An electricity- and instrument-free infectious disease sensor based on a 3D origami paper-based analytical device dagger

摘要

Infectious diseases cause millions of deaths annually in the developing world. Recently, microfluidic paper-based analytical devices (mu PADs) have been developed to diagnose such diseases, as these tests are low cost, biocompatible, and simple to fabricate. However, current mu PADs are difficult to use in resource-limited areas due to their reliance on external instrumentation to measure and analyze the test results. In this work, we propose an electricity and external instrumentation-free mu PAD sensor based on the colorimetric enzyme-linked immunosorbent assay (ELISA) for the diagnosis of infectious disease (3D-tPADs). Designed based on the principle of origami, the proposed mu PAD enables the sequential steps of the colorimetric ELISA test to be completed in just similar to 10 min. In addition, in order to obtain an accurate ELISA result without using any instrument, we have integrated an electricity-free "timer" within the mu PAD that can be controlled by the buffer viscosity and fluid path volume to indicate the appropriate times for washing and color development steps, which can avoid false positive or false negative results caused by an extended or shortened amount of washing and development times. Due to the low background noise and high positive signal intensity of the mu PAD, positive and negative detection results can be distinguished by just the naked eye.
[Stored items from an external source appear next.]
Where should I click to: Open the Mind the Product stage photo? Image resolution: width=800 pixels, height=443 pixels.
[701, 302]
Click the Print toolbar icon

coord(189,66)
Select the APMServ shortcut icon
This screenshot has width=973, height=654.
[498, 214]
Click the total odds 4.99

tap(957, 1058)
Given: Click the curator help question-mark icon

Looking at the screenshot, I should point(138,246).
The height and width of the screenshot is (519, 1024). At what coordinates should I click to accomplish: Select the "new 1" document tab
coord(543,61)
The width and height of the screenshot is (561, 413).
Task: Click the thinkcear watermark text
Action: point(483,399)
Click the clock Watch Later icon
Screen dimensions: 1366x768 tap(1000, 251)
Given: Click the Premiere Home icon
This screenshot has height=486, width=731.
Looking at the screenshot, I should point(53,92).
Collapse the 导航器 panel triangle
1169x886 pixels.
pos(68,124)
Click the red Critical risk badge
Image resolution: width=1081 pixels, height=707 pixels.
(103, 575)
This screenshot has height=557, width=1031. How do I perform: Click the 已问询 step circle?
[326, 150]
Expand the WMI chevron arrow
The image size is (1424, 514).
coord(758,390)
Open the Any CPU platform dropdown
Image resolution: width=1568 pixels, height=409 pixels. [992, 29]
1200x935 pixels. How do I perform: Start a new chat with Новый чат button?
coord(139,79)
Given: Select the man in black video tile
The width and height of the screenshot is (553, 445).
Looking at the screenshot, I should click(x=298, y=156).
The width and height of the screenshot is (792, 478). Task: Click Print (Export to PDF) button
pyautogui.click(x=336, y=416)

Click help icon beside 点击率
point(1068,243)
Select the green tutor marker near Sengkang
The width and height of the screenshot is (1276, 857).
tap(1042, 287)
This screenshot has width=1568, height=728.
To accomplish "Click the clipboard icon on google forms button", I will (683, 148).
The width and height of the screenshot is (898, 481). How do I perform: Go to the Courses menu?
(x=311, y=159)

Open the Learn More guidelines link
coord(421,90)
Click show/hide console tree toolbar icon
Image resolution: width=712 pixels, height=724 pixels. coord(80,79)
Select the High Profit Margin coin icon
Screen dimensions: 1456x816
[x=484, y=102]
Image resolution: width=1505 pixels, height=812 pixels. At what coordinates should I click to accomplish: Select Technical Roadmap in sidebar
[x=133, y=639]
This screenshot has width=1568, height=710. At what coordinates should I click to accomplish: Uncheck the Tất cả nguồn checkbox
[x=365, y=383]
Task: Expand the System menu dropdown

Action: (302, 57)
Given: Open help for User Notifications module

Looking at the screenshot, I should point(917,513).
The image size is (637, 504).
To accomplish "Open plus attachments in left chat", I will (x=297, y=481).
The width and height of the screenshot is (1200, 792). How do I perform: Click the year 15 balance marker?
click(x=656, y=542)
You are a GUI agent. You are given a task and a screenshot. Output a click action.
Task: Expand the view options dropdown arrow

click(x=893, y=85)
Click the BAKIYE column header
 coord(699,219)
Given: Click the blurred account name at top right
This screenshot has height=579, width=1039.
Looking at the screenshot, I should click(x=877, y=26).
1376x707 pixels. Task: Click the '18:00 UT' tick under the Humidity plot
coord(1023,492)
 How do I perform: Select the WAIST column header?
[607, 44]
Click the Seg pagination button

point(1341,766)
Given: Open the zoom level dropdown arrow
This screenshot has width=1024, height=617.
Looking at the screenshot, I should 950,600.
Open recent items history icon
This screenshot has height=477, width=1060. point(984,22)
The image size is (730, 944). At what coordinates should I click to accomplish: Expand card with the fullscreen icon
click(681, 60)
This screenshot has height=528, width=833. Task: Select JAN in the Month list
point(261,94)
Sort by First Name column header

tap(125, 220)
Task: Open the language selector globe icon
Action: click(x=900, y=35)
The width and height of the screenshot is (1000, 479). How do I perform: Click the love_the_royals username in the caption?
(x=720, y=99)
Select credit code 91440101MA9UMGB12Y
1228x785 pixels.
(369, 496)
Furthermore, the ELISA result can be semi-quantified by comparing the results shown on the mu PAD with a color chart diagram with a detection limit of HIV type 1(HIV-1) p24 antigen as low as 0.03 ng mL(-1). These results demonstrate the proposed sensor can perform infectious disease diagnosis without external instrumentation or electricity, extending the application of the mu PAD test for on-site detection and use in resource-limited settings.